Andrew Haines of the London School of Hygiene and Tropical Medicine returned to the topic of climate policies' co-benefits. He gave the example of air pollution, which kills several million people annually. Coal-fired power plants are among the biggest sources of air pollution, and a major driver of climate change. Switching to sustainable energy sources will therefore save lives immediately, making the change easier to justify to policy makers.

Similarly, redesigning urban infrastructure to favor active travel by cycling or walking, rather than passive travel in cars, would reduce air pollution and improve cardiovascular health. Dietary changes could also have broad benefits for both health and climate. "Just adhering to healthy dietary guidelines would reduce emissions by about twenty percent in a country like the UK," because of reduced meat consumption, Haines said.

A fork in the road

Kristie L. Ebi of the University of Washington briefly described a report on climate change adaptation in 14 low- and middle-income countries, released recently by World Health Organization. She also explained a process for assessing the risks of climate variability and change by developing new scenarios of climate and development. The scenarios include five development pathways in worlds with increasing challenges to adaptation and mitigation, including a world aiming for sustainable development and a world with high dependency on fossil fuels. Taking this approach allows researchers to ask new questions, such as whether the world is on track for a specific warming level; what difference development choices make; and, if the world is on a particular development track, what difference the magnitude and pattern of climate change makes. The scenarios will be useful for studying questions about food and agriculture and questions about the changing health risks of climate change.

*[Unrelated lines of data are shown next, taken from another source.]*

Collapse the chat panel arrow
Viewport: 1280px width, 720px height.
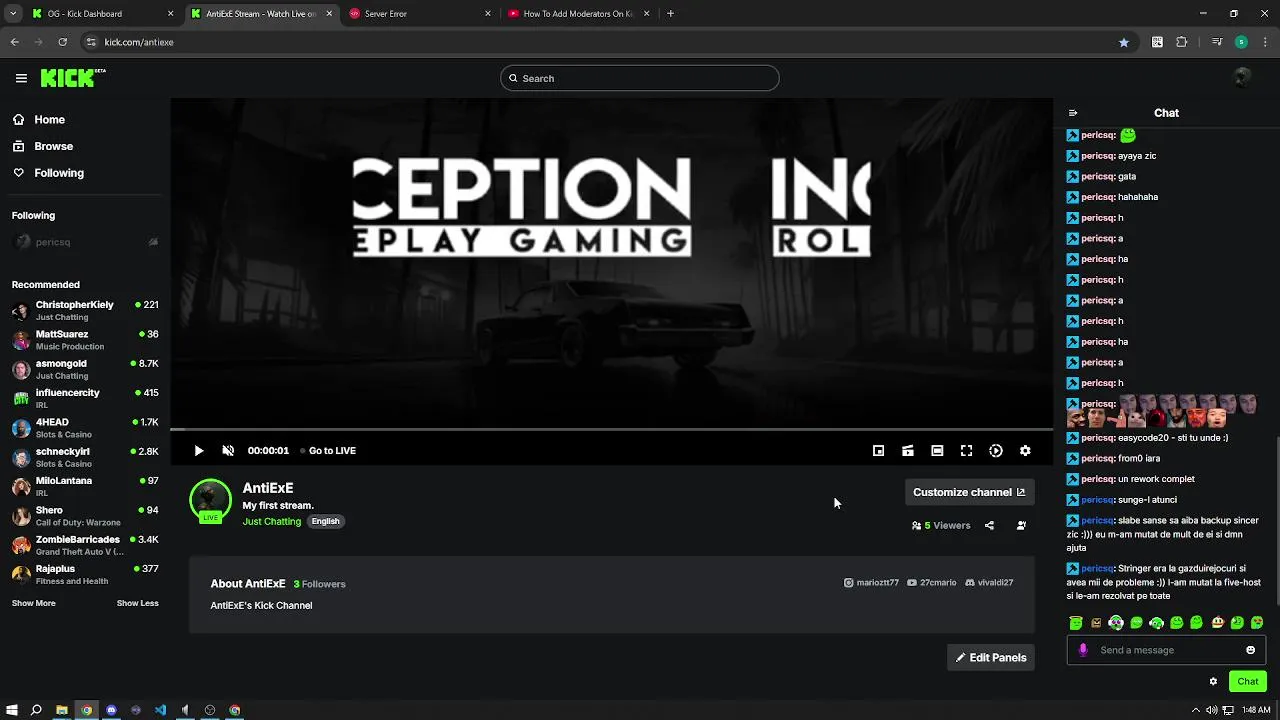1073,113
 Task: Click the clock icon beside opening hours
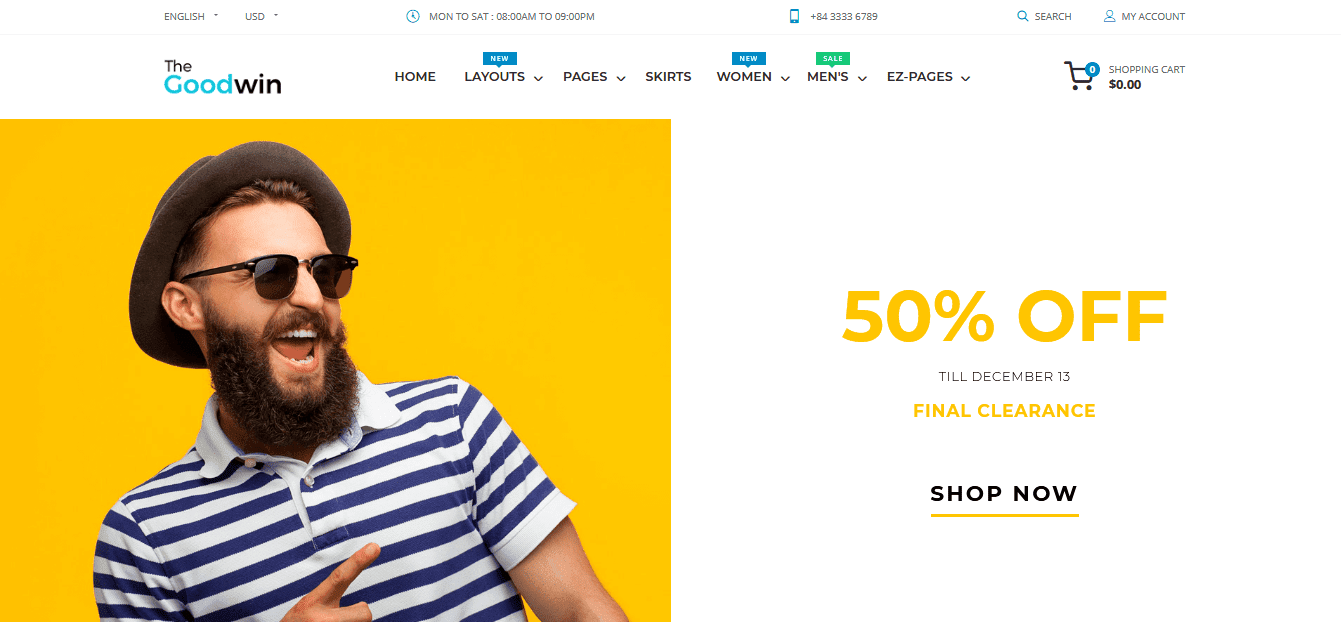click(x=413, y=16)
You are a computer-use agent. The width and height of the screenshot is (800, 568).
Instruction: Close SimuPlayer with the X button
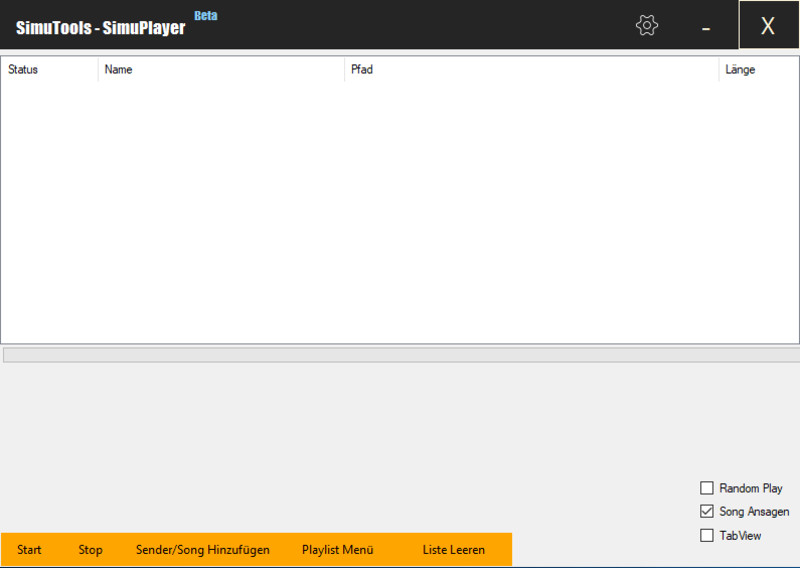[768, 26]
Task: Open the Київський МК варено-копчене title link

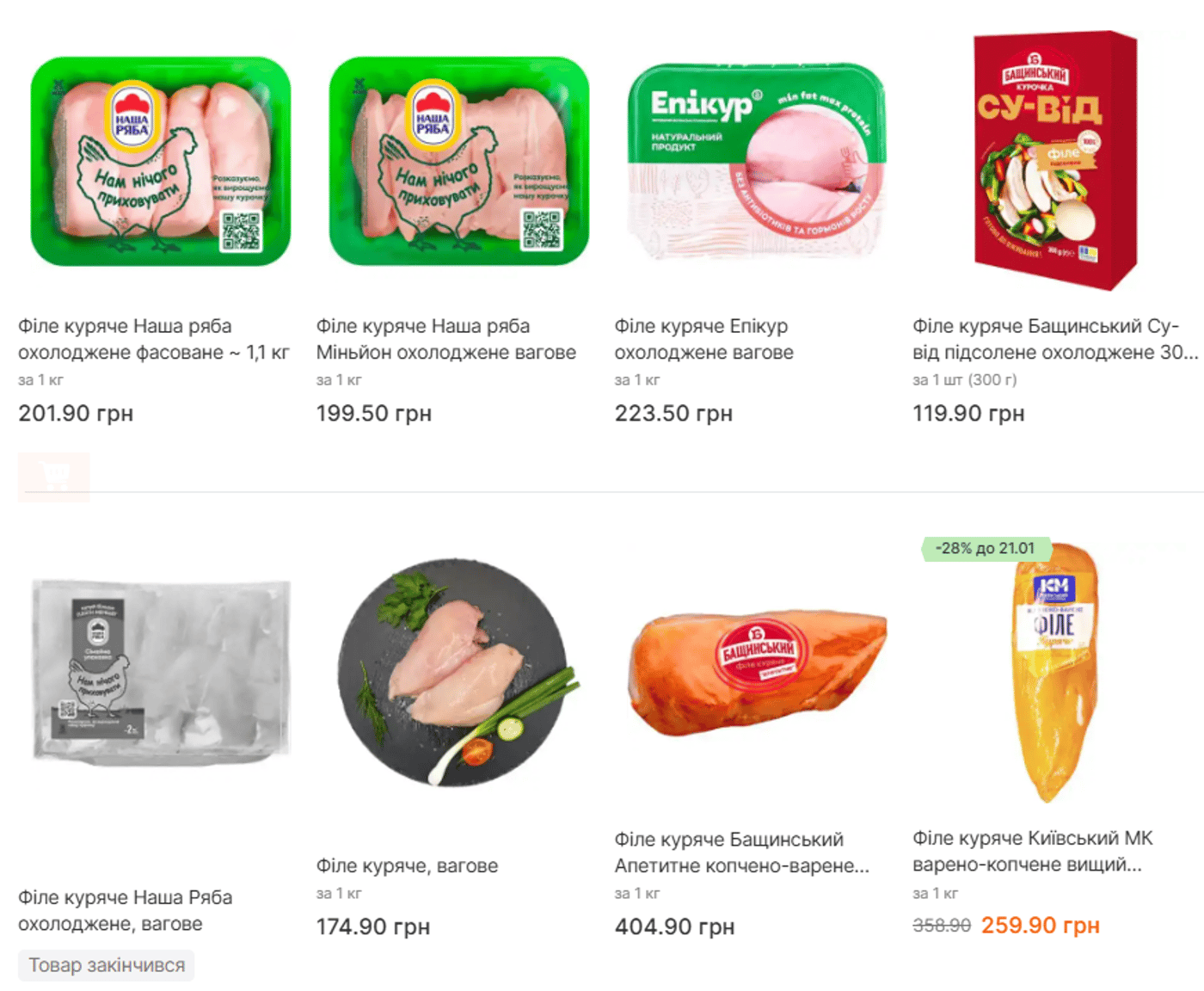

Global development could follow any of several different scenarios. (Image courtesy of Kristie L. Ebi)

Changing public perceptions

Filmmaker and sociologist Sabrina McCormick of George Washington University gave the meeting's last presentation, describing her work on a television series about climate change that aired in the U.S., where the subject is highly polarizing. "People only really want to do something about climate change if they ... think it's going to be a problem and ... think it's something they can do something about," she said.

With a background studying the sociology of heat waves, McCormick was recruited to work on an episode of the Years of Living Dangerously series. The episode featured Matt Damon, who interviewed experts on the effects of extreme heat and visited a hospital in Los Angeles during a heat wave. McCormick explained that scientists who want to explain climate change to the public can employ similar tactics, focusing on memorable stories to change attitudes and behaviors.

The meeting closed with a final panel discussion, in which speakers from sessions seven and eight joined members of the audience to explore the presentation topics and the group's broader goals. The kinds of political divisions seen in the U.S. on climate change occur elsewhere, though not necessarily along the same ideological lines.

Attendees debated the best strategies for speaking to the public and policy makers. The group broadly agreed that research on climate and health is chronically underfunded, and that projects in the field are often fragmented. Nonetheless, scientists clearly need to discuss the subject with wider audiences. "Don't think that communicating about climate change is something for somebody else to do," McCormick said. "Scientists by default are leaders in making this a social problem."